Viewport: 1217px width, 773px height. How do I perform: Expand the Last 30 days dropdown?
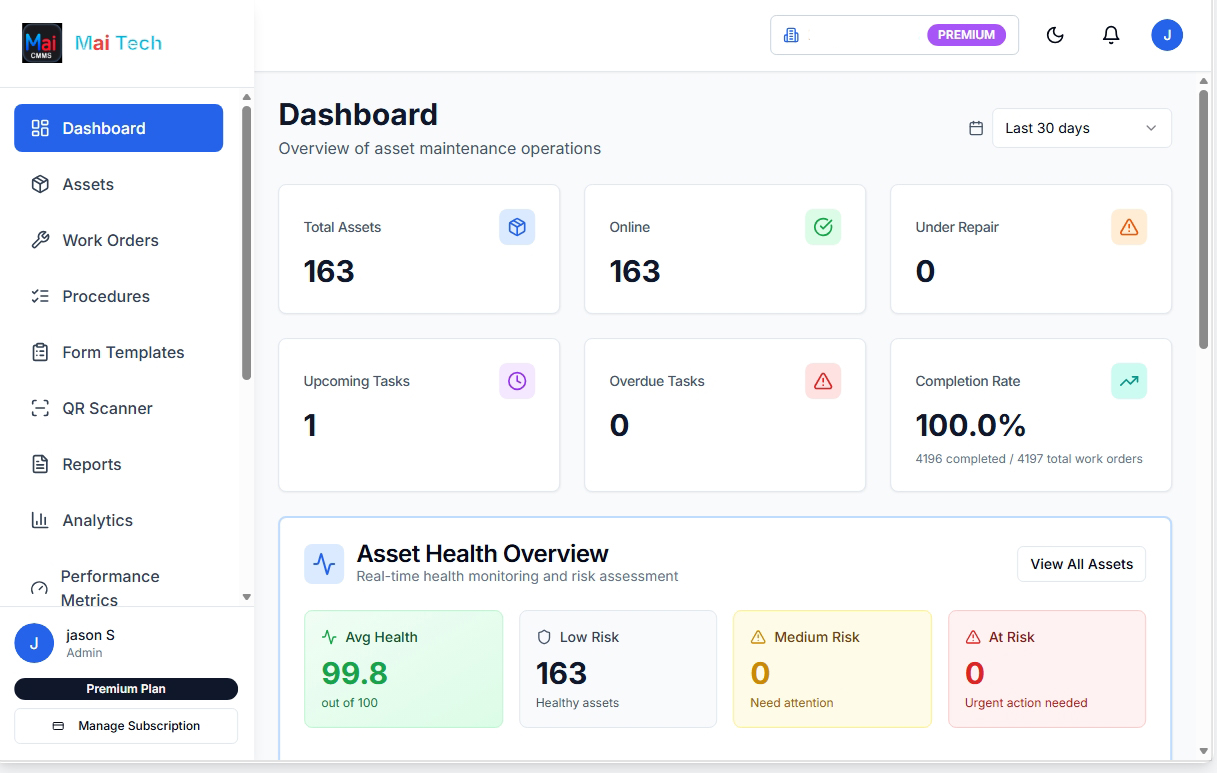(x=1081, y=128)
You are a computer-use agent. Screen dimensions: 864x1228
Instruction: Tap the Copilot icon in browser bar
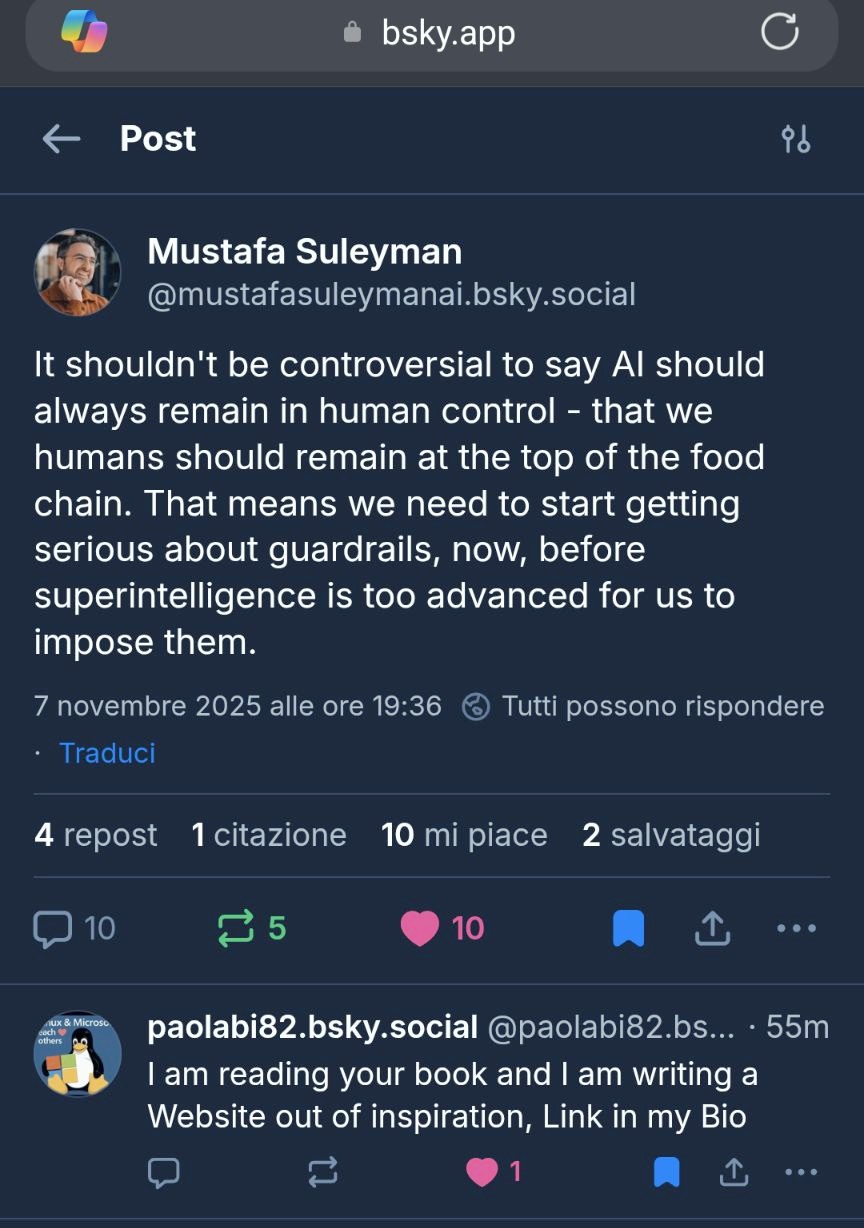point(84,33)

*Assignment*:
Everything in the entries must come back exactly, except the pictures.

*The completed task*:
Viewport: 1217px width, 773px height. How do I perform: Expand the Last 30 days dropdown?
(x=1081, y=128)
You are a computer-use agent. Screen dimensions: 864x1228
Instruction: Tap the Copilot icon in browser bar
point(84,33)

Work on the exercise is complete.